Start of Extracted material
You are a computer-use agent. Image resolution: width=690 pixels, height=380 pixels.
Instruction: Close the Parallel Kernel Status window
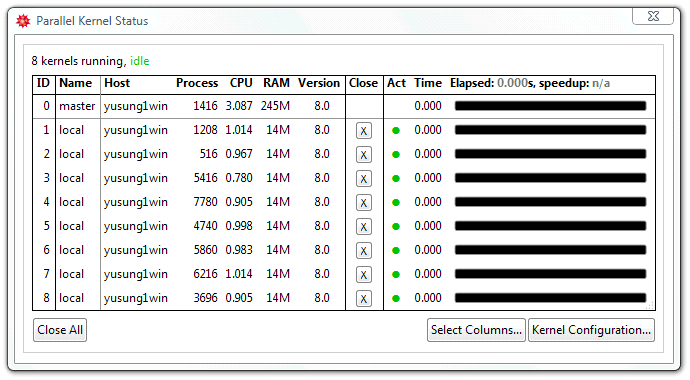point(653,16)
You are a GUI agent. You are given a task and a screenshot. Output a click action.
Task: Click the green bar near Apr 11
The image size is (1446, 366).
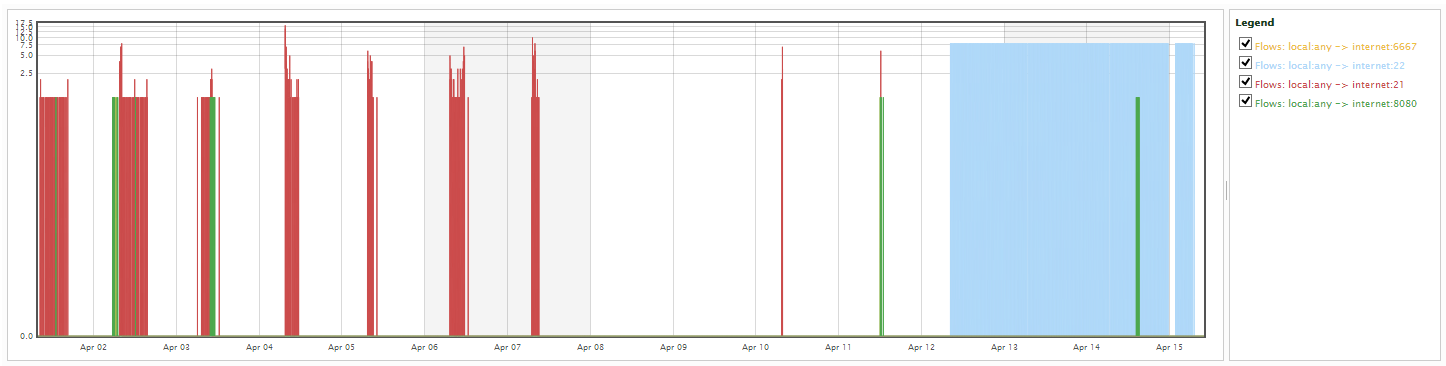click(882, 216)
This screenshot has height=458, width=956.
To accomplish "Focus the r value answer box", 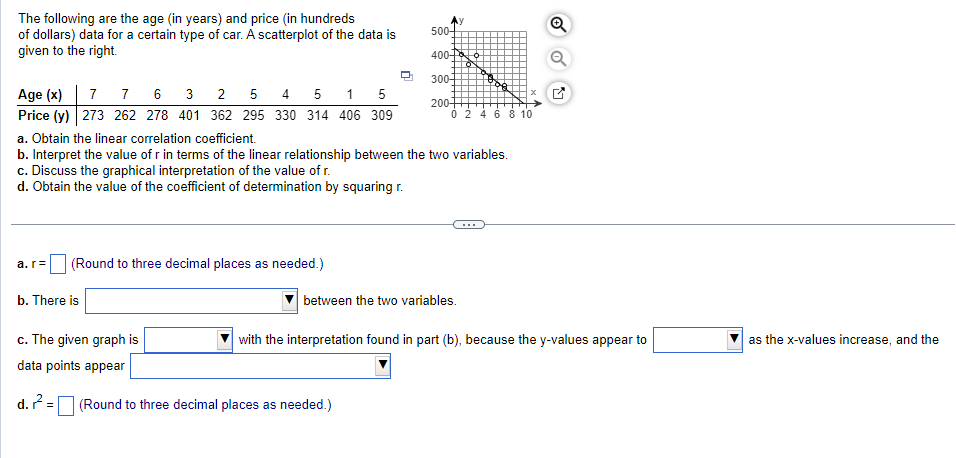I will tap(58, 264).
End of Extracted material
• What the exercise asks: Read through the records above and copy the lines that contain "width".

• Task solution:
You are a computer-use agent. Image resolution: width=690 pixels, height=380 pixels.
This screenshot has height=458, width=956.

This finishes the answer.